E queste sono le fotografie che ha scattato con la Polaroid che ora sto utilizzando io. Chiudo velocemente la scatola arrossendo, cercando di frenare la curiosità che mi spinge a curiosare sempre tra le cose degli altri. Appoggio la scatola il più possibile lontano da me e mi avvicino nuovamente agli scaffali. Mi blocco improvvisamente, portando nuovamente la mia attenzione sul suo coperchio colo petrolio, poi con due passi la raggiungo e inizio a scorrere le fotografie. E’ incredibile come non sia cambiato quasi per nulla durante gli anni. Le immagini portano tutte la data e sono risalenti agli anni ottanta, quindi sono passati più di trent’anni, eppure la luce nello sguardo di quell’uomo è rimasta la stessa.
Maliziosa, a tratti maligna.
Prepotente e arrogante.
Lascio cadere nella scatola la foto che lo ritraeva con un ragazzo vestito con la maglietta da lacrosse della scuola, poi mi blocco ad osservare una fotografia. C’è lui, in piedi davanti ad una struttura circolare che si apre in alto, che sta abbracciando una ragazza parecchio più bassa, con indosso un abito blu notte ad una spallina sola. I suoi lunghi capelli rossi svolazzano nella brezza proveniente dal mare vicino e guarda Martin con una specie di adorazione. Poi un flash di immagini mi scorre davanti agli occhi, mentre risento dentro la mia testa la voce di Scott che descrive le ragazze uccise.

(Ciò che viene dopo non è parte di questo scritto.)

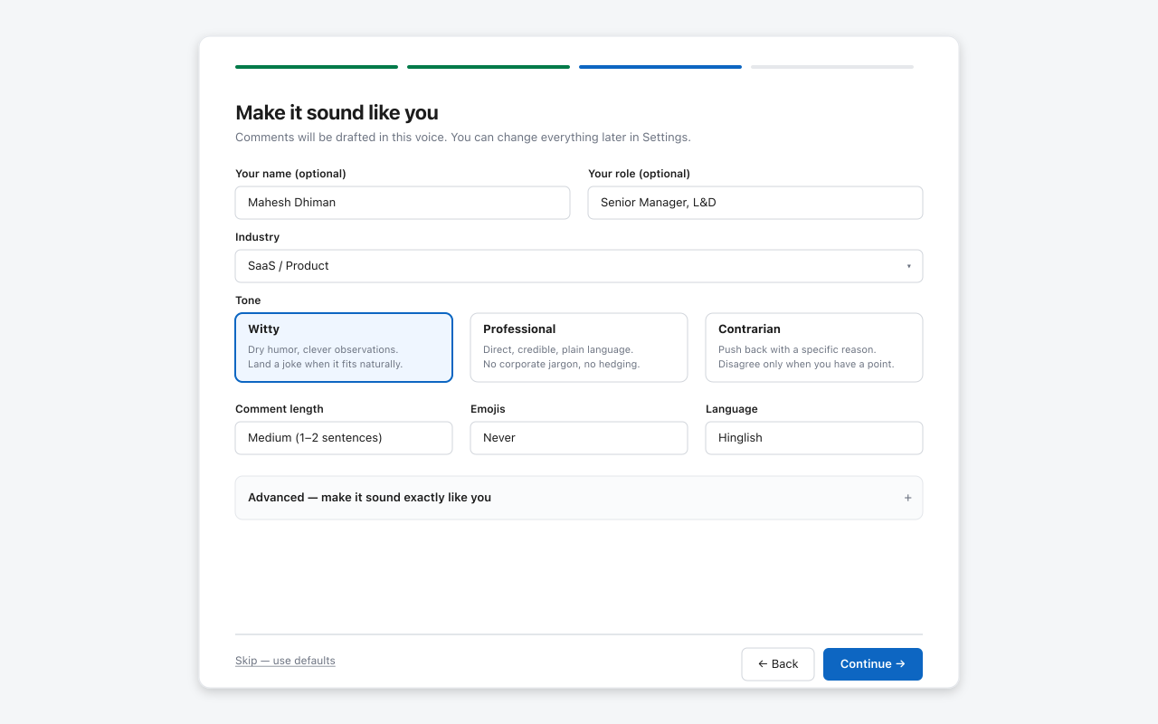Click the Skip — use defaults link
This screenshot has width=1158, height=724.
click(285, 660)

Rimango boccheggiante ad osservare la fotografia e la data che riporta scritta sopra, mentre sento il cuore scalpitarmi in petto e un urlo di terrore che mi muore in gola.
1986.
Esattamente trent’anni fa, quando Martin aveva appena compiuto vent’anni.
Posso scommettere una mano che la ragazza che sta abbracciando si chiamava Elizabeth Harley e che non avesse idea che dopo qualche tempo sarebbe stata vittima di un mancato omicidio.